_ÉNONCÉ A_:
Présentez sous forme de liste numérotée les lignes des enregistrements en commençant à celle qui contient « Task: Expand the » et en terminant à celle qui contient « Action: (433, 203) », ces deux lignes comprises et les lignes vides exclues. Omettez les images dans la réponse.

_TEXTE FOURNI_:
-*-

Pendant des siècles, les temps de carnavals, les grands rites religieux ou les spectacles publics donnaient aux gens l’espace-temps nécessaire pour se libérer des tensions accumulées dans leur vie.
Dans ces espaces, chacun pouvait donner libre cours à sa colère, à ses fantasmes, à ses peurs ou à son désespoir. Par projection (en s’assimilant à ce qui se jouait sous leurs yeux) ou directement (en vivant un jour ce qui était interdit le reste de l’année). La fonction cathartique de ces manifestations était officielle.
La dimension extrême était même favorisée comme une purge.
Autrefois, on donnait à ce domaine privé un espace public d’expression.
Il était évident que nul ne pouvait se passer de l’émotion comme forme d’existence. L’individu demeurait propriétaire de ses émotions et la société s’organisait pour donner un espace d’expression dans un temps et un espace bien encadrés. Ce qui était habituellement interdit devenait permis. Une inversion temporaire des règles établies dont la survivance demeure dans certains carnavals.

-*-

_DONNÉES FOURNIES_:
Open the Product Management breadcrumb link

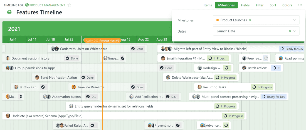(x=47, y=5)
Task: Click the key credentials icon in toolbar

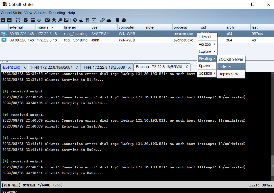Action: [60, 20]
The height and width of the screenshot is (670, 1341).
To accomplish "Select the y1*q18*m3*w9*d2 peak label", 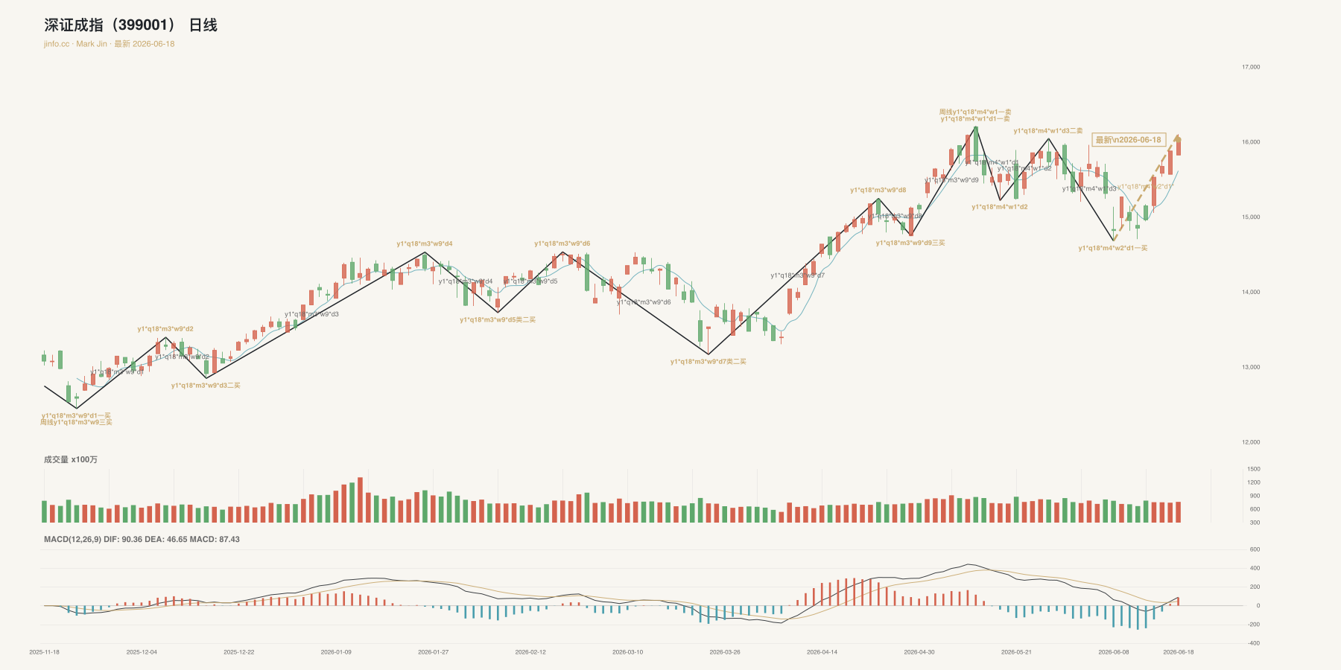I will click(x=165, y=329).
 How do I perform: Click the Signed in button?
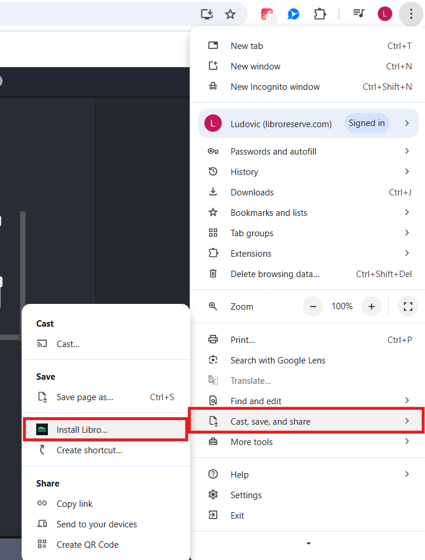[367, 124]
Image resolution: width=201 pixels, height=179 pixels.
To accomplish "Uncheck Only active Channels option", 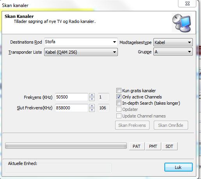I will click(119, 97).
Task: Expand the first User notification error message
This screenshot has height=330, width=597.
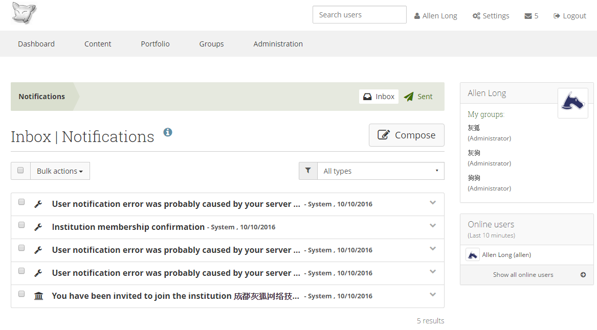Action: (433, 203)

-*-

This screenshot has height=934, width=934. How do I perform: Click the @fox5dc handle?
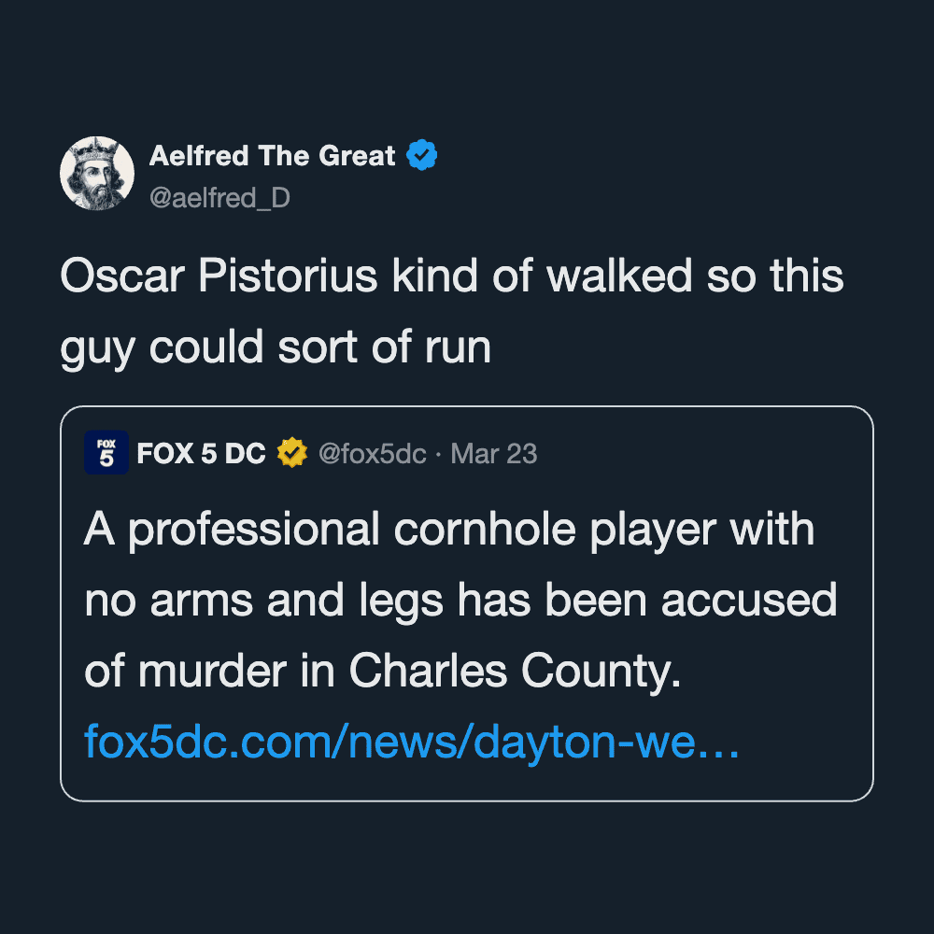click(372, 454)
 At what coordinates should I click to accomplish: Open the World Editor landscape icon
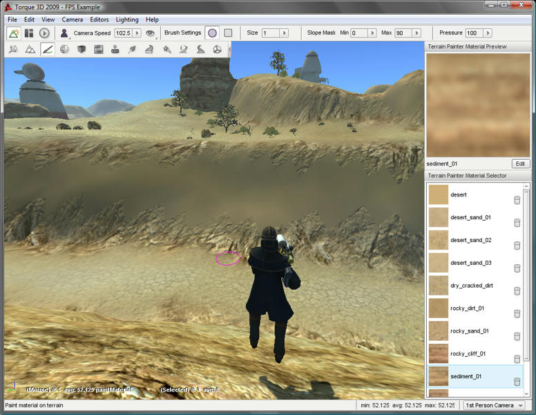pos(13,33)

-*-

_ÉNONCÉ B_:
Recopiez à l'identique le passage du texte sur les carnavals commençant à « Il était évident » et se terminant à « dans certains carnavals. ».

_RÉSULTAT A_:
1. Task: Expand the first User notification error message
2. This screenshot has height=330, width=597.
3. Action: (433, 203)

_RÉSULTAT B_:
Il était évident que nul ne pouvait se passer de l’émotion comme forme d’existence. L’individu demeurait propriétaire de ses émotions et la société s’organisait pour donner un espace d’expression dans un temps et un espace bien encadrés. Ce qui était habituellement interdit devenait permis. Une inversion temporaire des règles établies dont la survivance demeure dans certains carnavals.